Effects of personality, interrogation techniques and plausibility in an experimental false confession paradigm


Correspondence should be addressed to Jessica R. Klaver, Department of Psychology, Simon Fraser University, 8888 University Drive, Burnaby, BC, V5A 1S6, Canada (e-mail: jklavera@sfu.ca).


Purpose. The goal of the present study was to investigate the effects of personality variables, interrogation techniques and the plausibility level of an alleged transgression on the experimental elicitation of false confessions.

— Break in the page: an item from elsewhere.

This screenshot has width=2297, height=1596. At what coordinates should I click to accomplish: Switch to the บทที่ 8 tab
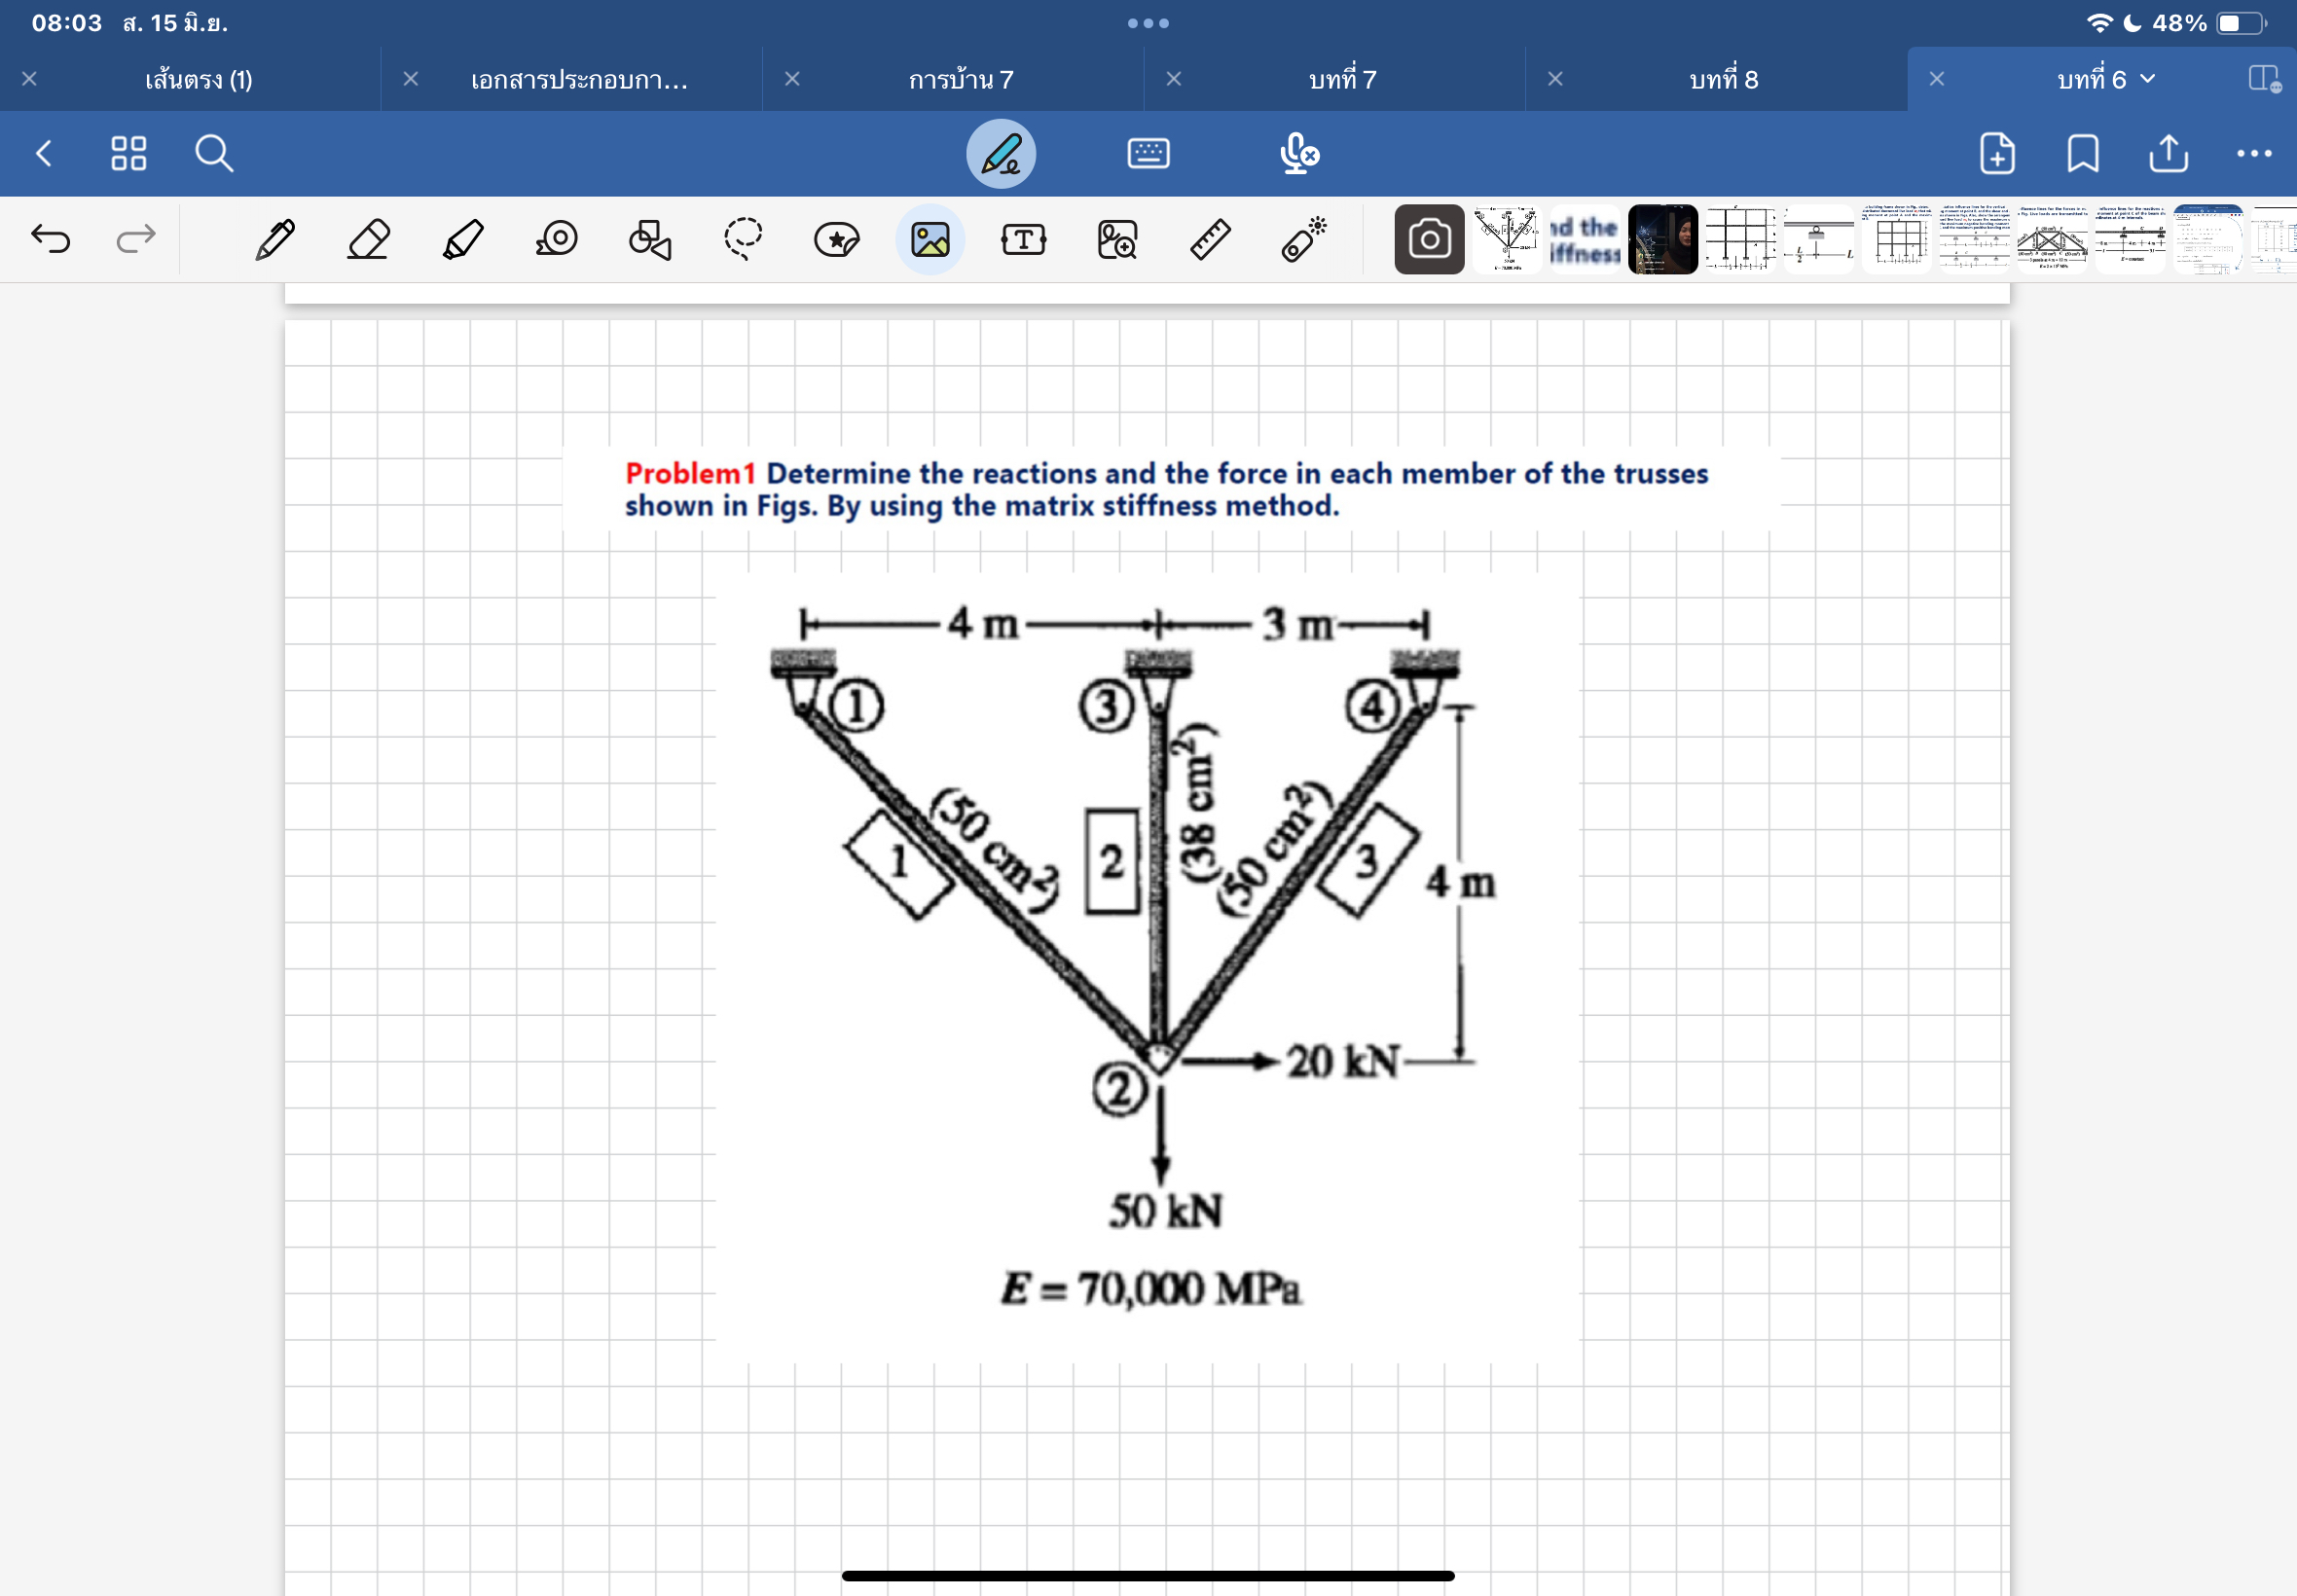[x=1723, y=80]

Methods. Two hundred and nineteen undergraduate students assessed on measures of compliance, self-esteem, locus of control and interrogative suggestibility participated in the Kassin and Kiechel (1996) paradigm. Experimental manipulations included minimization and maximization interrogation techniques and high and low plausibility of the alleged typing mistake to examine rates of false confession and internalization.

Results. The overall false confession and internalization rates across all conditions were 43 and 10%, respectively. An increased likelihood of false confession behaviour was associated with higher Shift scores on the Gudjonsson Suggestibility Scale, the use of minimization interrogation techniques and an increase in the plausibility of the allegation. Females were more likely to falsely confess than males in the high plausibility condition, whereas Caucasian and Asian participants were equally likely to falsely confess. Personality variables, such as compliance, most influenced the behaviour of males and Asians.

Conclusions. The results of this study offer insight into false confession behaviour, suggesting that individuals who have a tendency to change their responses in the face of negative feedback may be more prone to false confession behaviour. The findings also serve to highlight the dangers of using minimization interrogation techniques and elucidate the limited generalizability of the paradigm to situations in which the alleged transgression is less plausible.